Gerhard Zirkel

Aber die fühlen das doch auch!

Im heutigen Artikel geht es um ein Thema, das insbesondere alle „hochsensiblen“ Menschen kennen. Darunter natürlich auch alle Heiler, Schamanen und generell Menschen, die fühlen können. Wobei es noch nicht einmal typisch hellfühlig oder hellsichtig sein muss.
Gerhard Zirkel
Gerhard Zirkel
01.06.2023

Es geht darum, zu erkennen, dass eben nicht alle Anderen ebenfalls etwas fühlen oder gar sehen können und schon gar nicht das, was du siehst, fühlst oder erkennst.

Können sie nicht? Aber das müssen sie doch …

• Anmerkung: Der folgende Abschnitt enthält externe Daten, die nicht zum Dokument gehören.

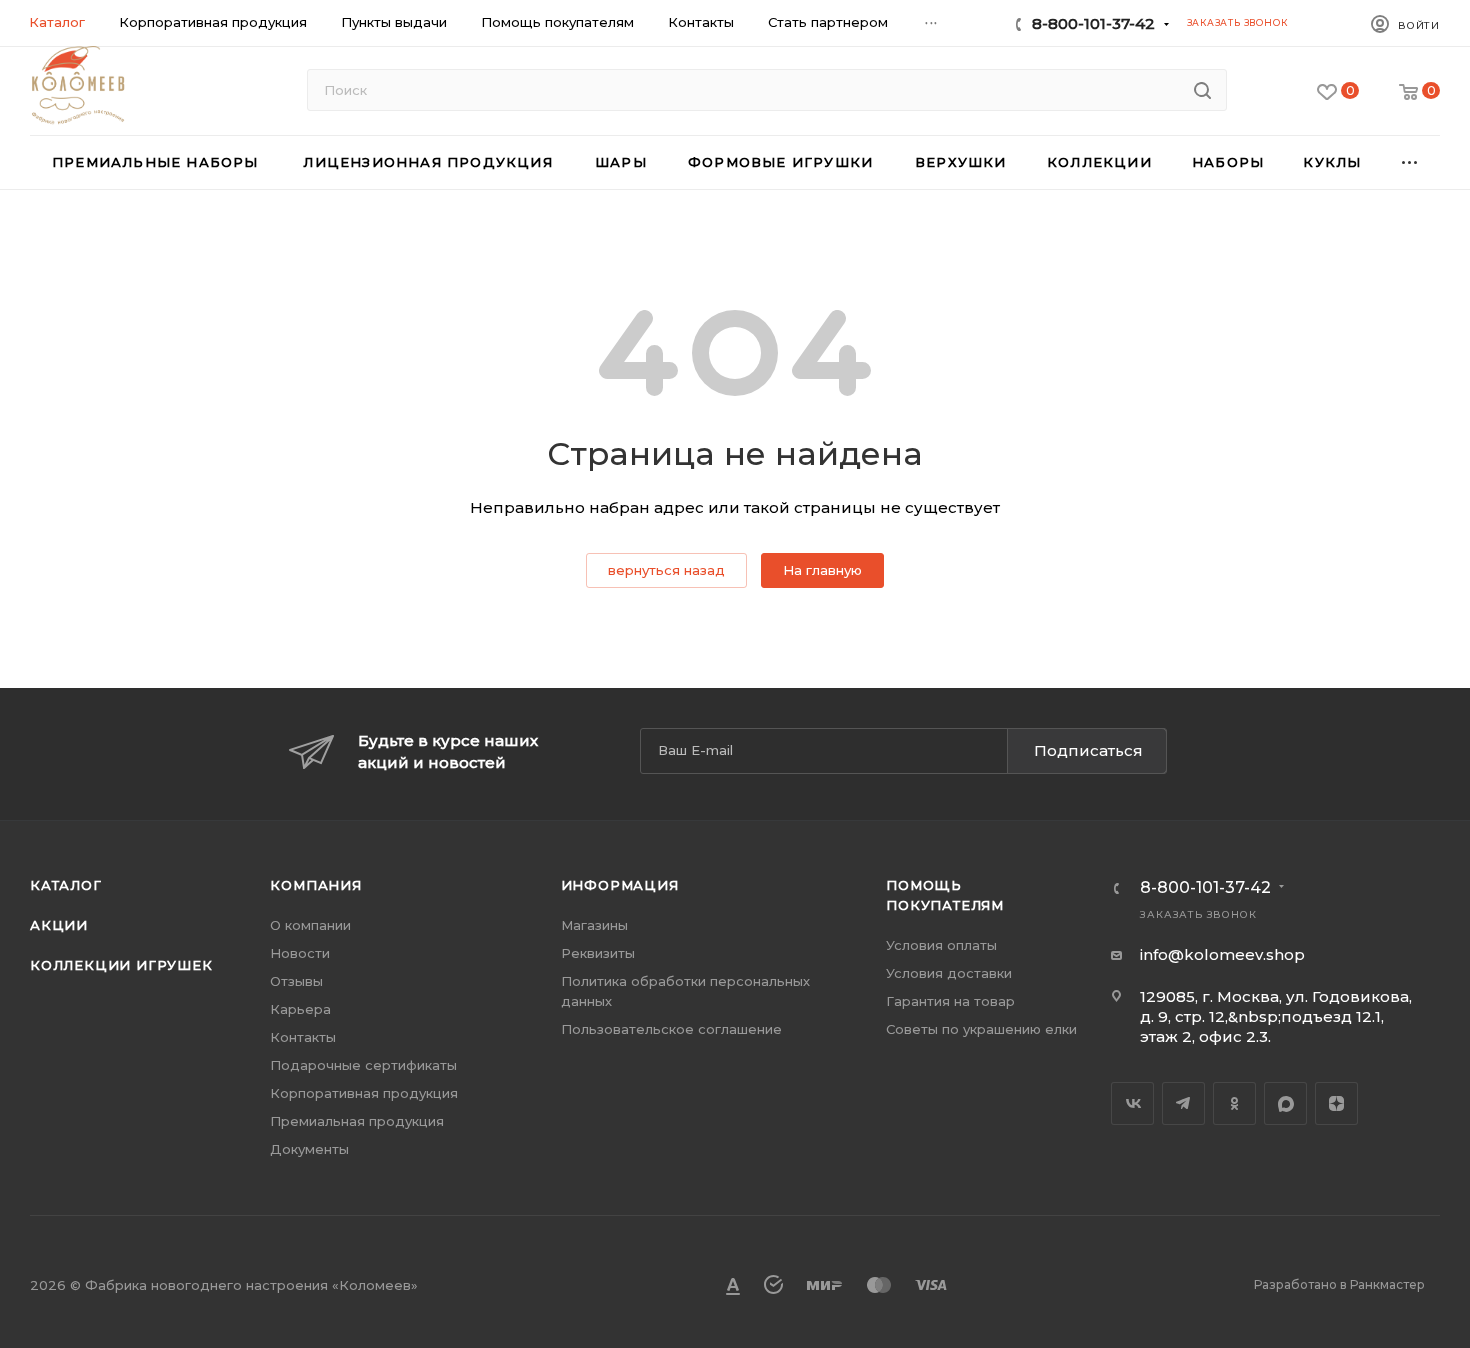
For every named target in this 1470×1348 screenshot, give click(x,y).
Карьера (300, 1009)
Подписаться (1088, 750)
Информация (620, 885)
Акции (59, 925)
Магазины (594, 925)
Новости (300, 953)
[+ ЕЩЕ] (1410, 162)
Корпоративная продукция (364, 1093)
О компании (310, 925)
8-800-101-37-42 (1093, 23)
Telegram (1183, 1103)
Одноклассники (1234, 1103)
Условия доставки (949, 973)
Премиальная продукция (357, 1121)
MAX (1285, 1103)
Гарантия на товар (950, 1001)
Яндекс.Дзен (1336, 1103)
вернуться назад (666, 570)
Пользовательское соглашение (671, 1029)
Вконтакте (1132, 1103)
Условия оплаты (941, 945)
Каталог (66, 885)
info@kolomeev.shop (1222, 954)
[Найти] (1202, 90)
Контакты (303, 1037)
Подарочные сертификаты (363, 1065)
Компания (315, 885)
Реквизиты (598, 953)
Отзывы (296, 981)
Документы (309, 1149)
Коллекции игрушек (121, 965)
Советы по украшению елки (981, 1029)
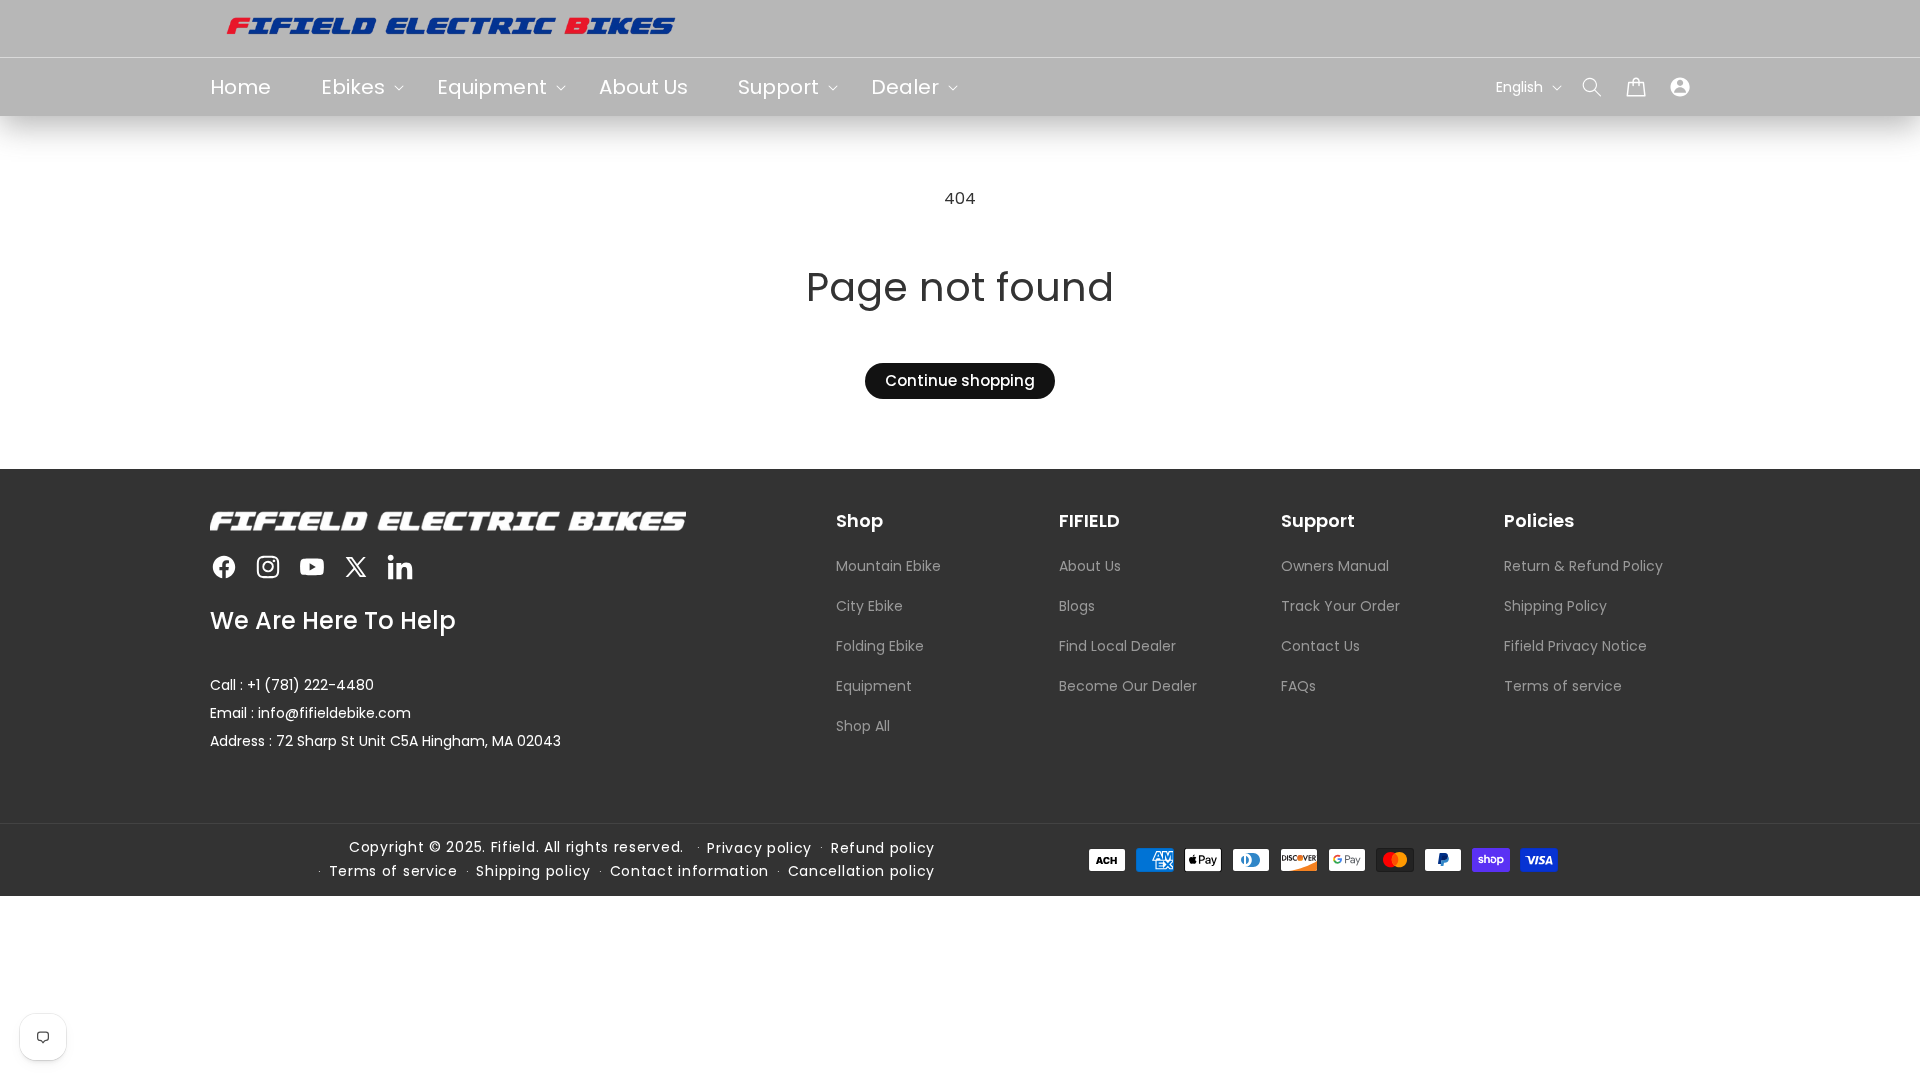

Da steckt ein großes und – wenn es unerkannt bleibt, fatales – Missverständnis drin.

Ein Beispiel aus der Praxis:

Eine typische Arbeitssituation. Büro, kleines Team. Rita und ihre Kollegen und ein Teamleiter. Ein Teamleiter, der Karriere gemacht hat, weil er halt grad da war. Nicht wirklich einer, der führen will. Eher so einer, der es laufen lässt. Der nicht so genau hinschaut. Der seine Ruhe will. Läuft ja irgendwie.

Rita ist ziemlich gewissenhaft, möchte ihre Arbeit gut erledigen. Der Rest vom Team auch. Nur einen gibts, den Thomas, mit dem stimmt was nicht. Der kann gut manipulieren und das tut er auch.

Seine Aufgaben landen irgendwie immer auf wundersame Weise bei den Kollegen, während er damit beschäftigt ist, sich gut darzustellen. Nur eine Frage der Zeit, bis er Teamleiter wird. Schaut nach Aussen hin immer so aus, als ob er derjenige wäre, der das Team am Laufen hält.

Wer sein Spiel nicht mitspielt, der bekommt zu spüren, was wirkliches Mobbing bedeutet. Nicht offensichtlich, nein, der Thomas kann das hintenrum. Dass keiner merkt, dass er das ist.

Rita verzweifelt schier daran. Nicht an der Situation an sich, sondern daran, dass sie zusehen muss, dass alle ihre Kollegen sein Spiel mitspielen. Obwohl es so offensichtlich ist. Keiner wehrt sich dagegen. Weder ihre Kollegen, noch der aktuelle Teamleiter noch die Ebenen darüber scheinen sehen zu wollen, was Thomas für ein manipulatives Ar… ist.

Selbst die Kollegen, die massiv unter ihm leiden, tun nach Aussen hin so, als ob sie nicht wüssten von wem das ausgeht.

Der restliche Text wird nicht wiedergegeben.